Tobia 2,9-14 con il commento di Benedetta Morri



Dal libro di Tobia
Tb 2,9-14

Testo del brano
Io, Tobi, in quella notte di Pentecoste, dopo aver seppellito il morto, mi lavai, entrai nel mio cortile e mi addormentai sotto il muro del cortile. Per il caldo che c’era tenevo la faccia scoperta, ignorando che sopra di me, nel muro, stavano dei passeri. Caddero sui miei occhi i loro escrementi ancora caldi, che mi produssero macchie bianche, e dovetti andare dai medici per la cura. Più essi però mi applicavano farmaci, più mi si oscuravano gli occhi, a causa delle macchie bianche, finché divenni cieco del tutto. Per quattro anni rimasi cieco e ne soffrirono tutti i miei fratelli. Achikàr, nei due anni che precedettero la sua partenza per l’Elimàide, provvide al mio sostentamento. In quel tempo mia moglie Anna lavorava a domicilio, tessendo la lana che rimandava poi ai padroni, ricevendone la paga. Ora nel settimo giorno del mese di Distro, quando tagliò il pezzo che aveva tessuto e lo mandò ai padroni, essi, oltre la mercede completa, le fecero dono di un capretto da mangiare. Quando il capretto entrò in casa mia, si mise a belare. Chiamai allora mia moglie e le dissi: «Da dove viene questo capretto? Non sarà stato rubato? Restituiscilo ai padroni, poiché non abbiamo nessun diritto di mangiare una cosa rubata». Ella mi disse: «Mi è stato dato in più del salario». Ma io non le credevo e le ripetevo di restituirlo ai padroni e per questo mi vergognavo di lei. Allora per tutta risposta mi disse: «Dove sono le tue elemosine? Dove sono le tue buone opere? Ecco, lo si vede bene da come sei ridotto!».

 

 

Recita
Cristian Messina

Musica di sottofondo
Sir Cubworth. First Sleep. Diritti Creative Commons

Meditazione
Benedetta Morri

Meditazione
Colpo di scena! Tobia, che passa tutti i giorni della sua vita seguendo le vie della verità e della giustizia, diventa improvvisamente cieco, senza aver fatto niente, senza aver commesso nessuna colpa evidente ed in un modo abbastanza bizzarro. Come mai gli succede questo? Da quanto si legge non sembra che il Signore si sia arrabbiato e che questa sia quindi una punizione (come a volte succede nell’Antico Testamento). Purtroppo questa domanda non trova risposta, come spesso accade quando ci troviamo di fronte ad un dolore o ad un male. Allora mi soffermo sul tema della cecità, che mi richiama anche tanti episodi del Vangelo (il cieco nato, Bartimeo, ecc..) e mi costringe sempre a fermarmi a pensare: quando io sono cieca?

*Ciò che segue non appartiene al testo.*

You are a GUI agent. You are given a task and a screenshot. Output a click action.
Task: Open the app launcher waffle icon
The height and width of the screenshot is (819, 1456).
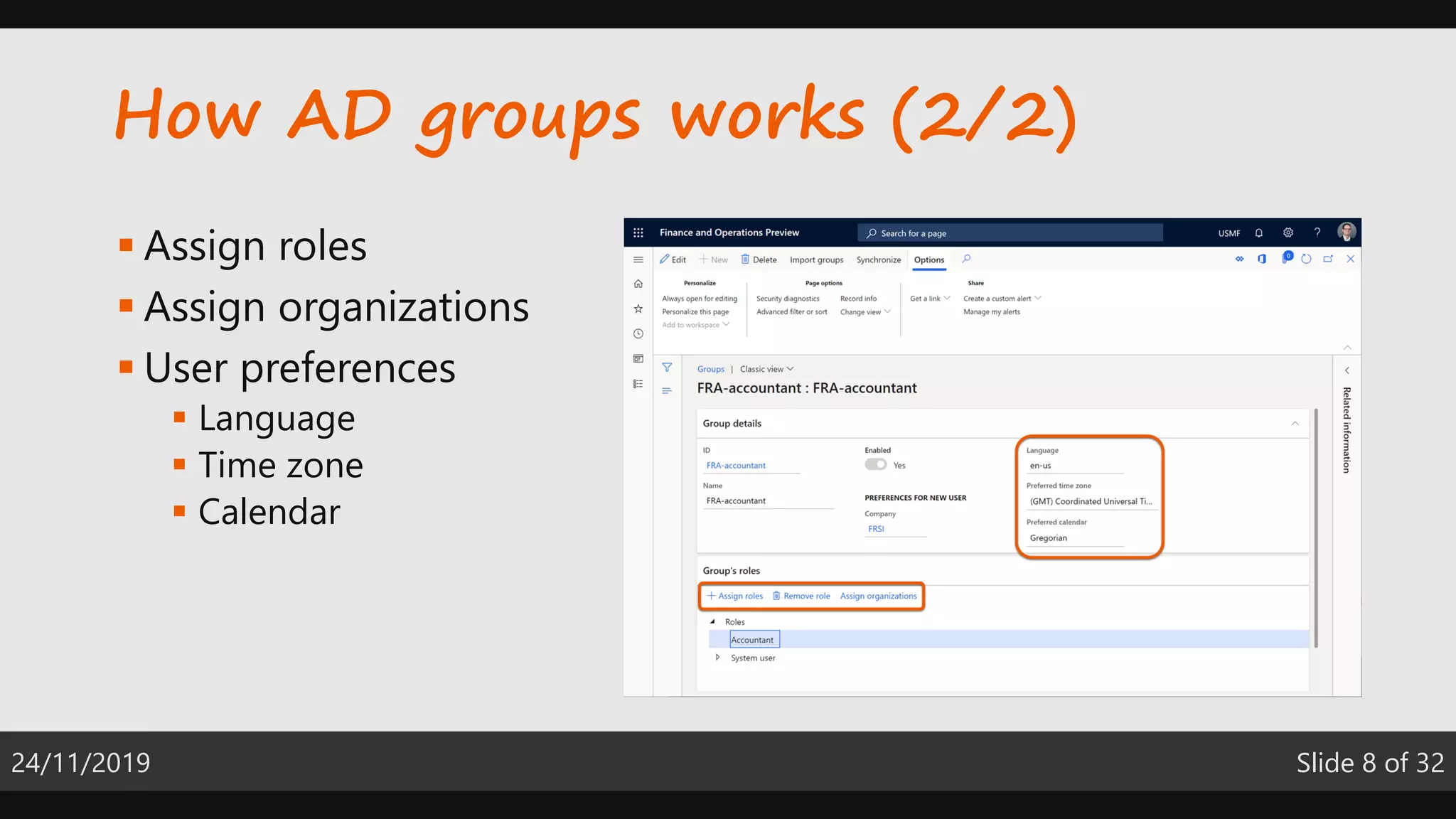pyautogui.click(x=638, y=232)
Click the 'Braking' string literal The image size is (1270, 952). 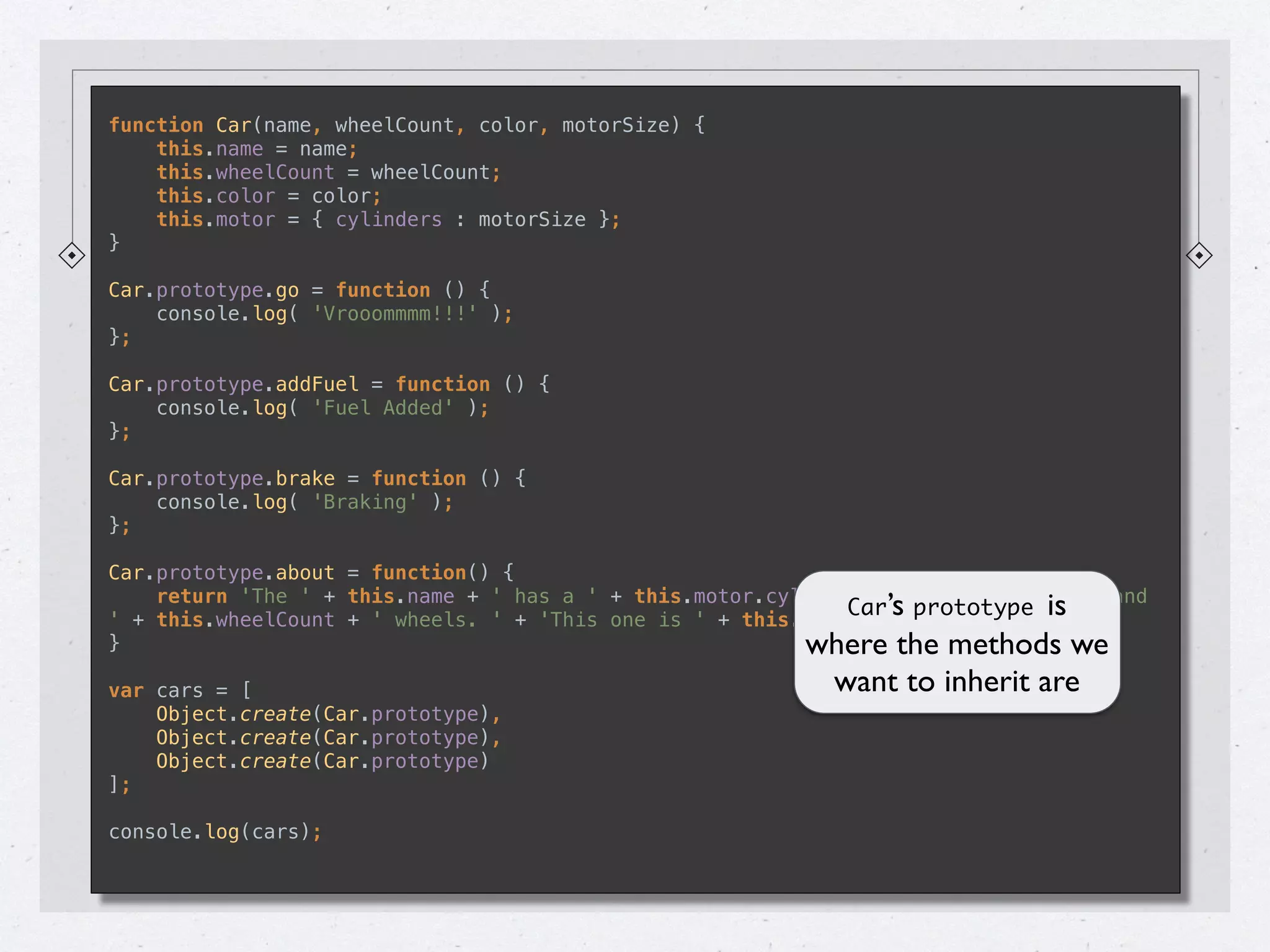point(365,502)
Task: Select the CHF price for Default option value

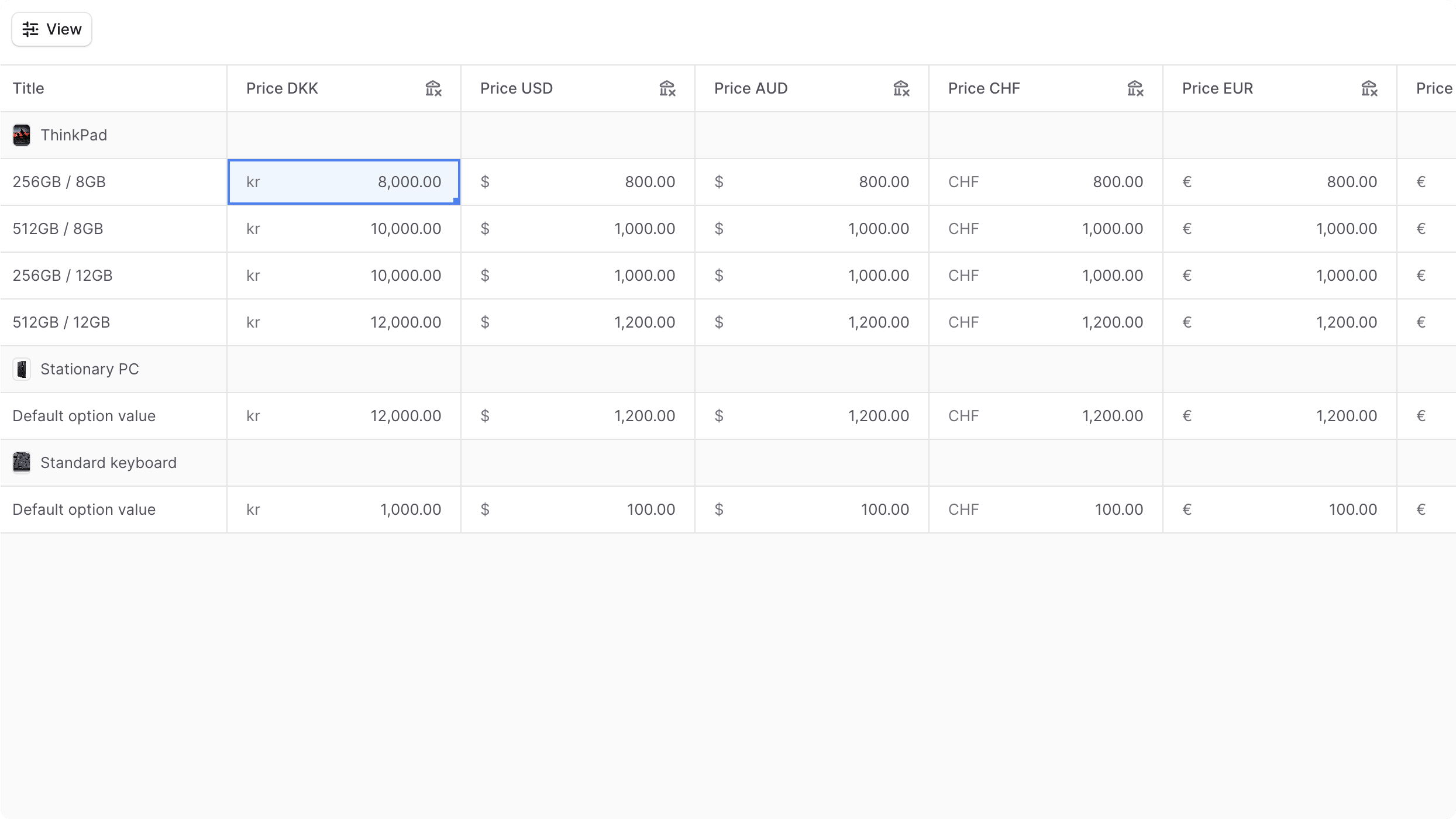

Forse quando sono troppo centrata su di me per accorgermi veramente del prossimo e prendermene cura in maniera spontanea, non programmata. Inoltre guardando a Tobia mi risuona dentro un’altra riflessione: è facile dedicarsi agli altri e fare cose buone quando tutto fila liscio, quando sono serena, non mi manca niente.. ma se arriva un imprevisto che sconvolge i miei piani, a maggior ragione se mi fa soffrire o mi rende dipendente da altri, riesco ad affidarmi al Signore e continuare a ringraziare per i doni ricevuti? Tobia soffre per questa nuova condizione, probabilmente prova tanta frustrazione, al punto da prendersela anche con la moglie che deve mantenerlo. Quando mi trovavo in quarantena a causa del Covid-19, non vi dico che colpo quando ho conosciuto l’esito del tampone, ma soprattutto di che bassezza i pensieri mi sono venuti subito alla mente: “che noia non poter uscire, sarò bloccata in casa, non posso andare in palestra o fare tutte le mie amate attività”. Poi mi sono ricordata delle tante persone che stavano male davvero, e di quelle che stavano male a prescindere dal virus, e allora non ho potuto fare altro che ringraziare perché stavo bene, e pregare tutti i giorni per chi soffriva e soffre davvero.